◆ Objective 1
Answer these questions from the engine oil discussion, one line each:
(a) What does the writer plan to do to the lifters before the first start?
(b) According to the quoted reply, why was zinc removed from oil?
(c) What has happened to the old oil, according to the last paragraph?

◆ Page extract
Yes, the valvetrain is all stock specs...I'm hoping that most of the horror stories involve high-performance stuff that was being pushed to the limits. I think I will go ahead and re-lube the lifters before the first start, just for peace of mind.

Air and water do mix said:
In your shoes I’d consider putting assembly lube on the lifters, but I’d primarily worry about having oil with zinc (ZDDP) in it. Zinc was removed so as not to load up catalytic converters and all modern engines use roller lifters because of that. You can use a zinc additive or use something like Brad Penn Racing Oil that is formulated for flat tappet engines.

I’d definitely get that oil out of there, as it’s picked up moisture and is possibly more acidic than it was.

◆ Objective 2
Render the part of the entries that opens with their first line and closes with the line containing "click(x=92, y=181)" as a Markdown table with columns Row and Line. Number the rows, skip blank lines, and omit the pictures.

◆ Records for this exercise
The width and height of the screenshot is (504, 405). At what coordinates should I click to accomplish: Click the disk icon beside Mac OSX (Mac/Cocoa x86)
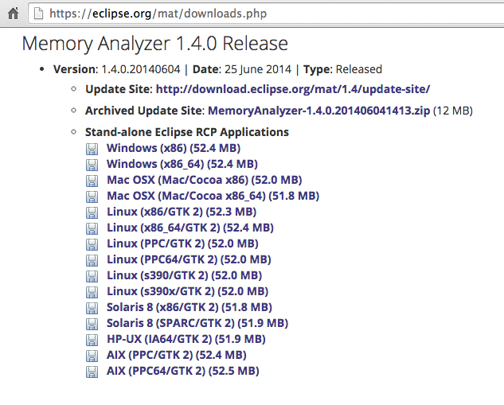click(x=92, y=181)
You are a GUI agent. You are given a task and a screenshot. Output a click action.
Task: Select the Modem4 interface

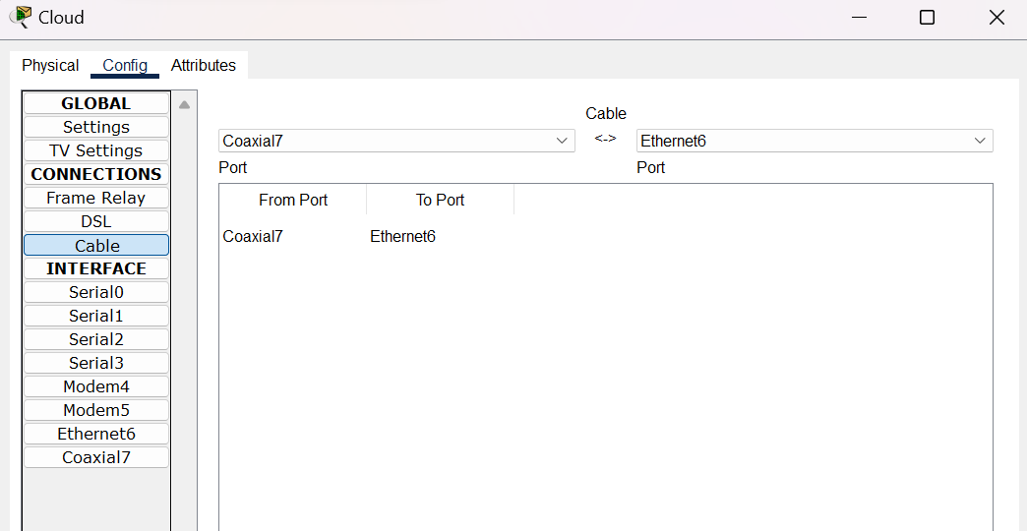pos(96,386)
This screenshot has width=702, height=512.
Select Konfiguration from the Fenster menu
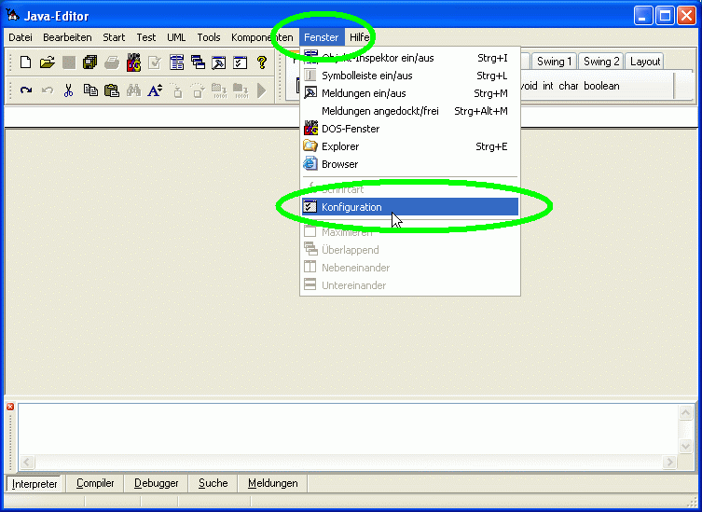click(351, 207)
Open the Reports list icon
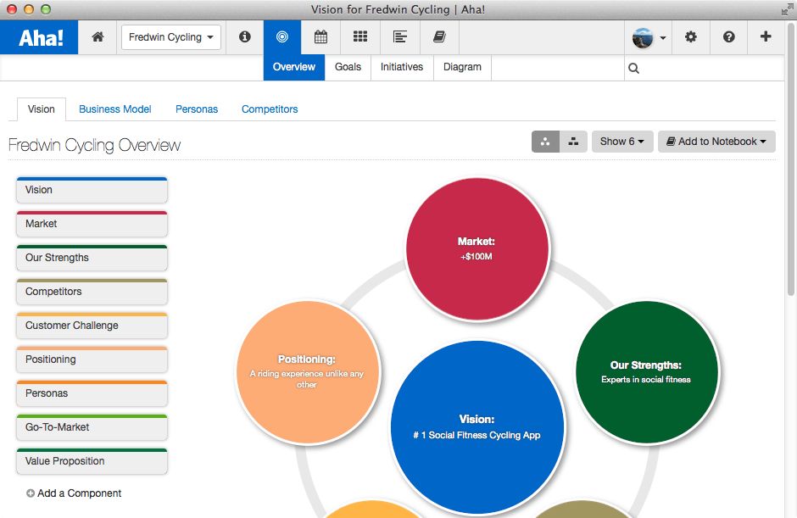Image resolution: width=797 pixels, height=518 pixels. pos(399,37)
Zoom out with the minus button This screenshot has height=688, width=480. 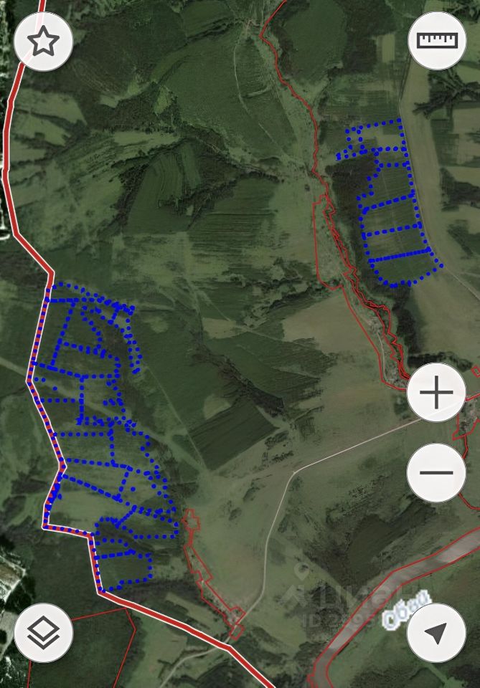(x=436, y=472)
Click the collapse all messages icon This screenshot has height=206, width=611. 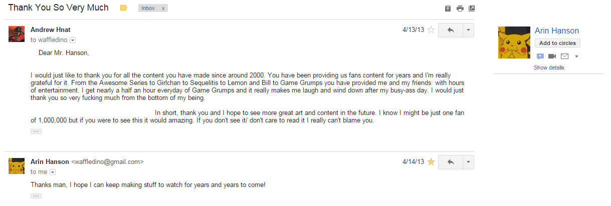coord(448,9)
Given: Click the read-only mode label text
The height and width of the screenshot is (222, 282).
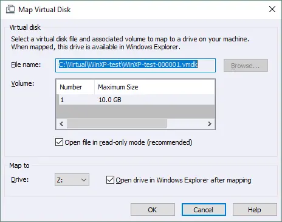Looking at the screenshot, I should pos(128,142).
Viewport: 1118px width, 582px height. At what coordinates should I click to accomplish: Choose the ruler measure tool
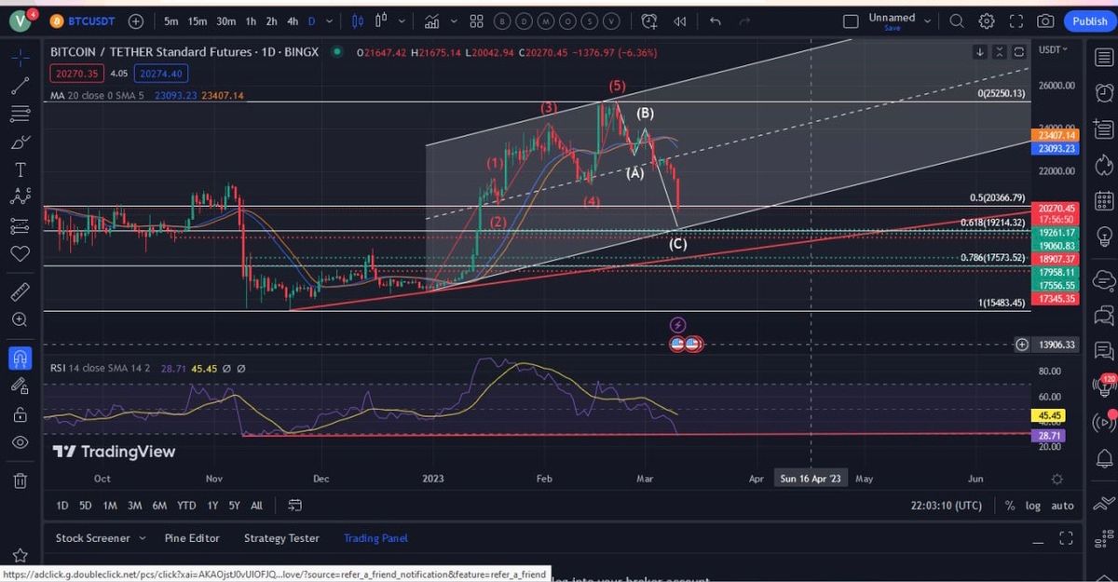pos(20,291)
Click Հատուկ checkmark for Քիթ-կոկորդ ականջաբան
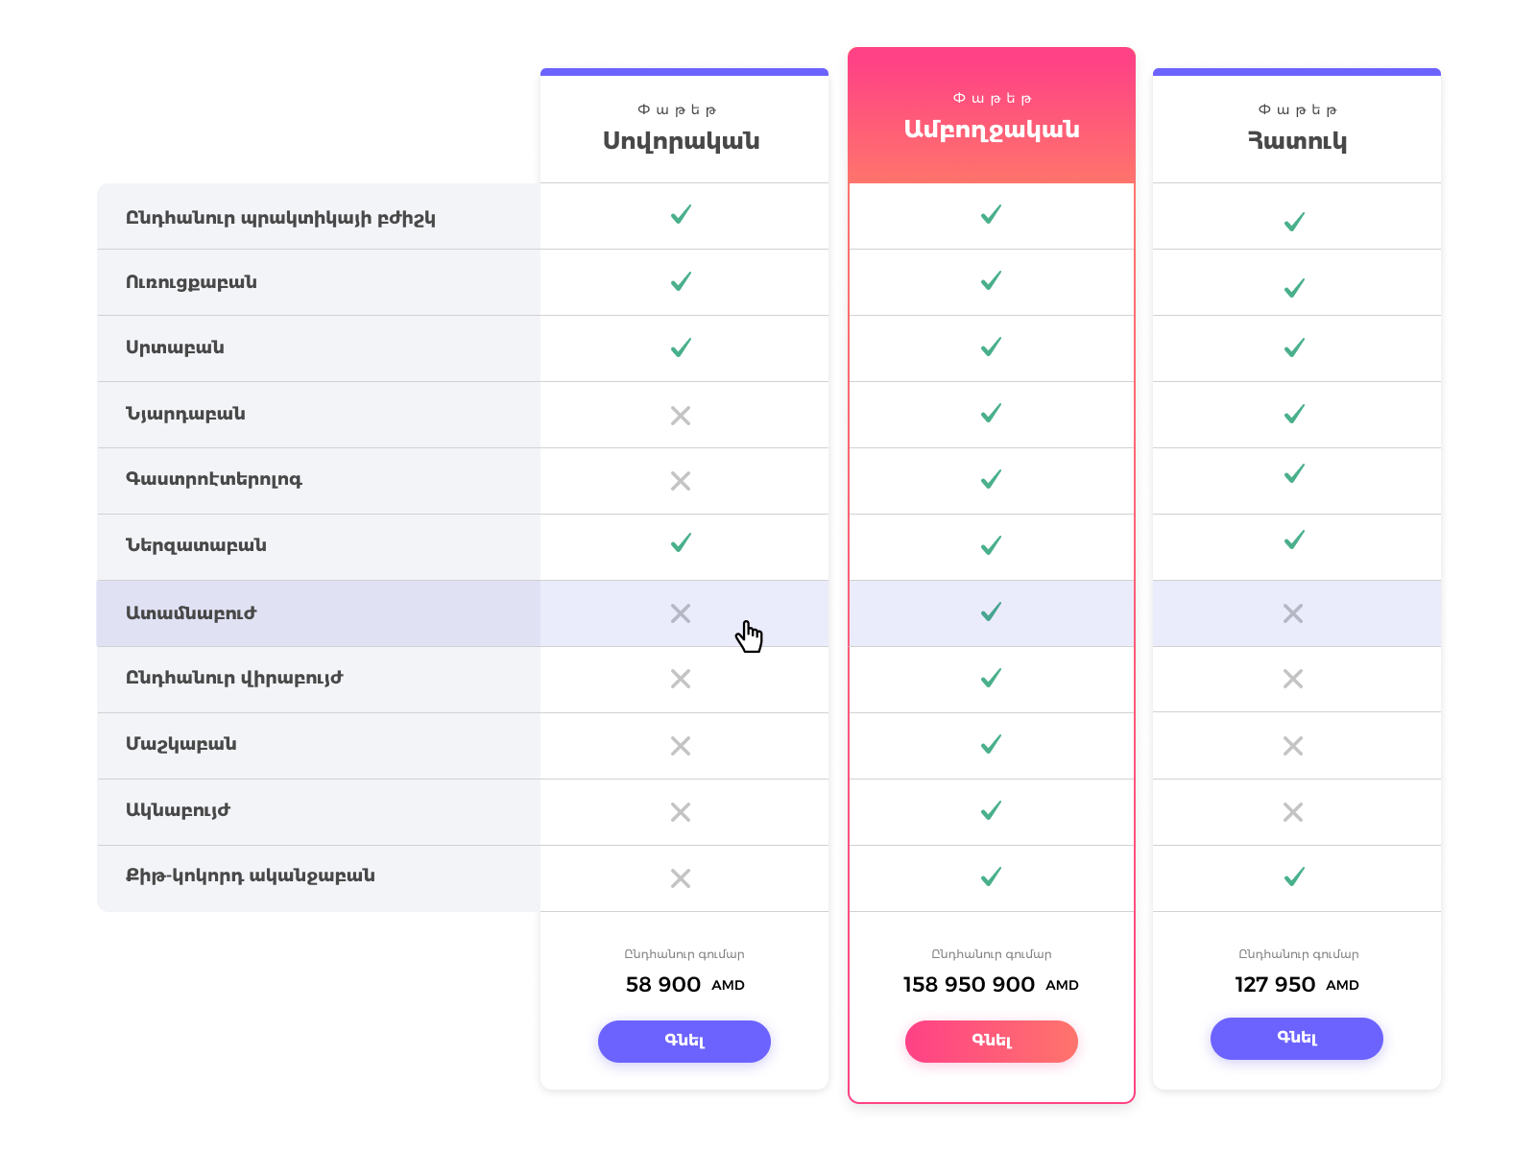The image size is (1536, 1152). (1294, 876)
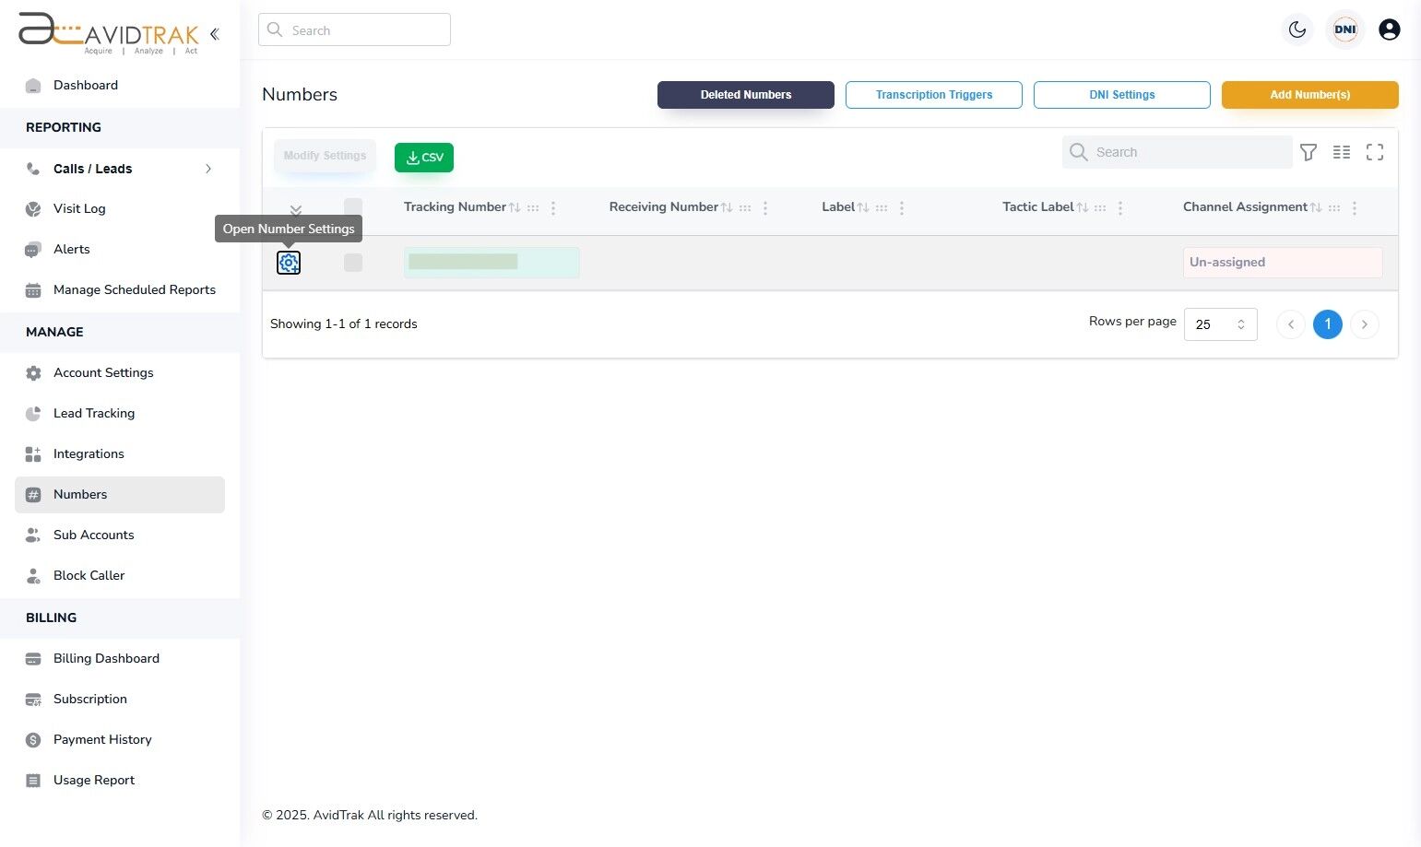This screenshot has height=847, width=1421.
Task: Open the Label column options menu
Action: [902, 207]
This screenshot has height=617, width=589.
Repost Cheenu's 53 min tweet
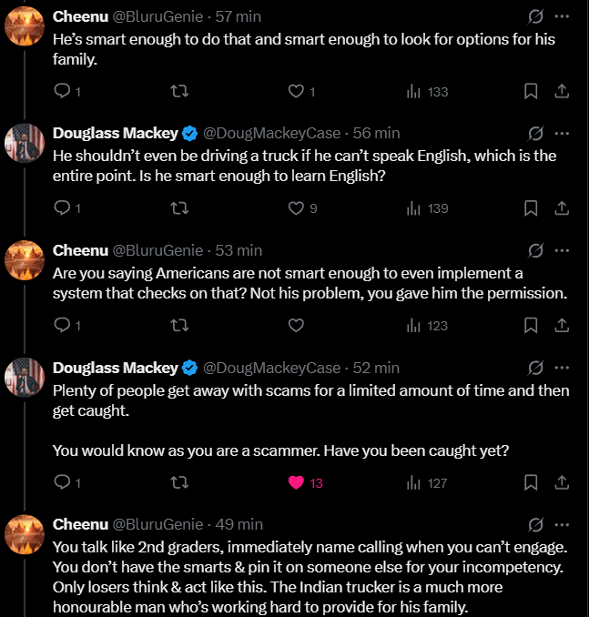pyautogui.click(x=179, y=325)

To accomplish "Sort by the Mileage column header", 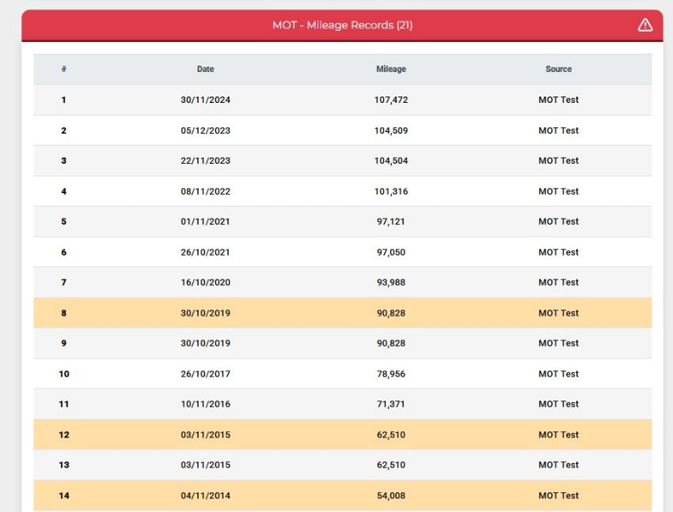I will pyautogui.click(x=390, y=69).
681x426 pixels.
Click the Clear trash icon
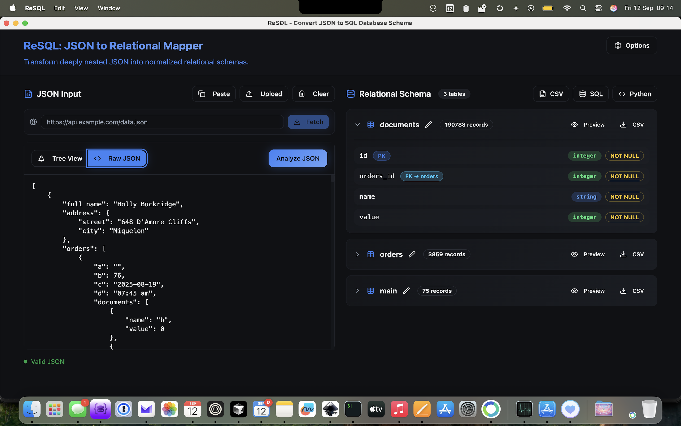(x=302, y=94)
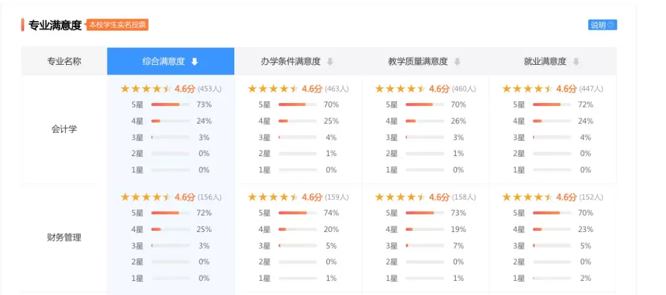Sort by the 就业满意度 column header
Viewport: 666px width, 295px height.
[545, 62]
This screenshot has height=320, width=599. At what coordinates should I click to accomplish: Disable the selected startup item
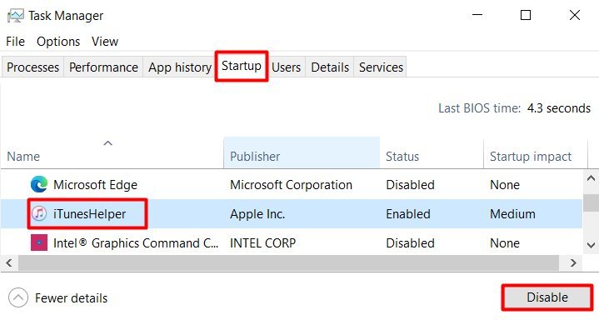(547, 298)
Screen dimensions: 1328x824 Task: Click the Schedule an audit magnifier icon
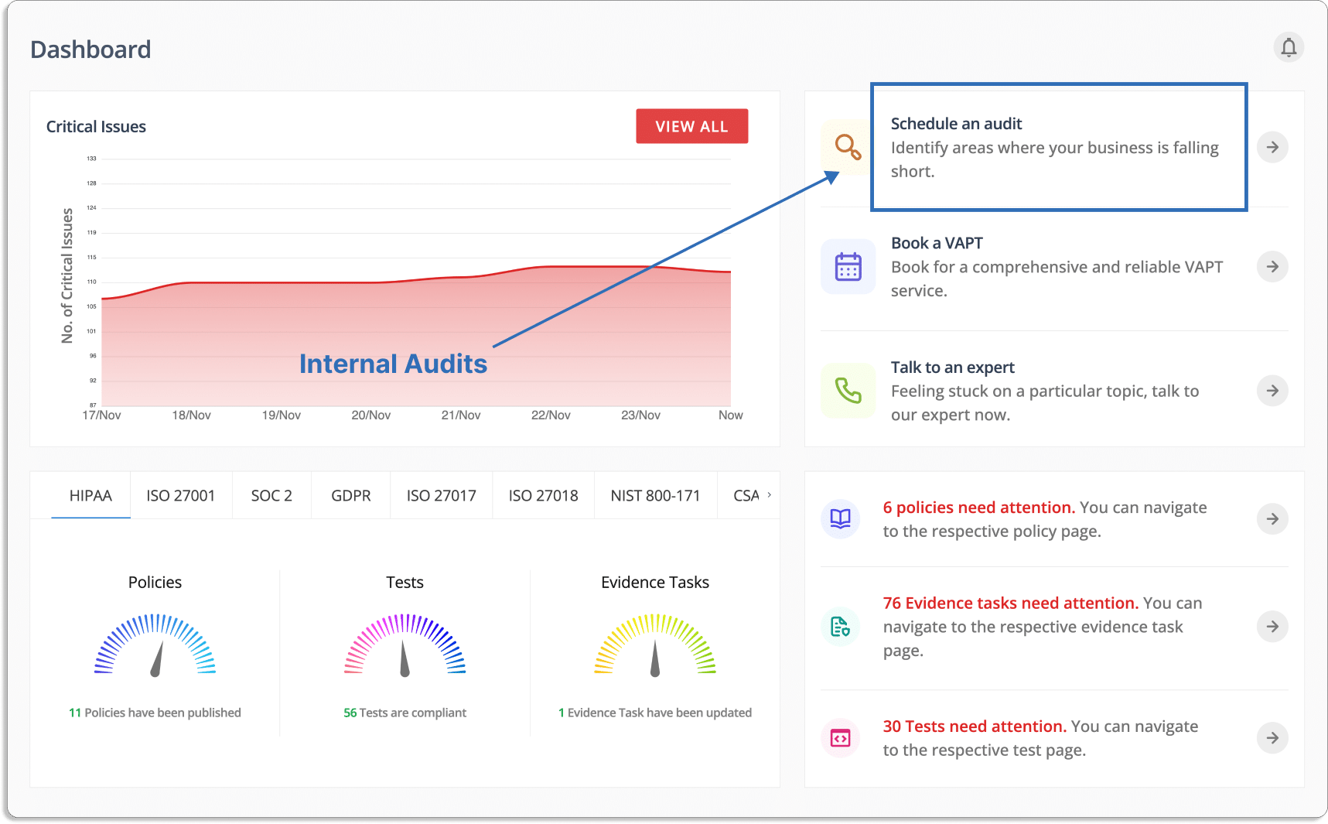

◆ Written solution 1
(a) Re-lube the lifters.
(b) So that it would not load up catalytic converters.
(c) It has picked up moisture and is possibly more acidic than it was.

◆ Written solution 2
| Row | Line |
|---|---|
| 1 | The width and height of the screenshot is (504, 405). At what coordinates should I click to accomplish: Click the disk icon beside Mac OSX (Mac/Cocoa x86) |
| 2 | click(x=92, y=181) |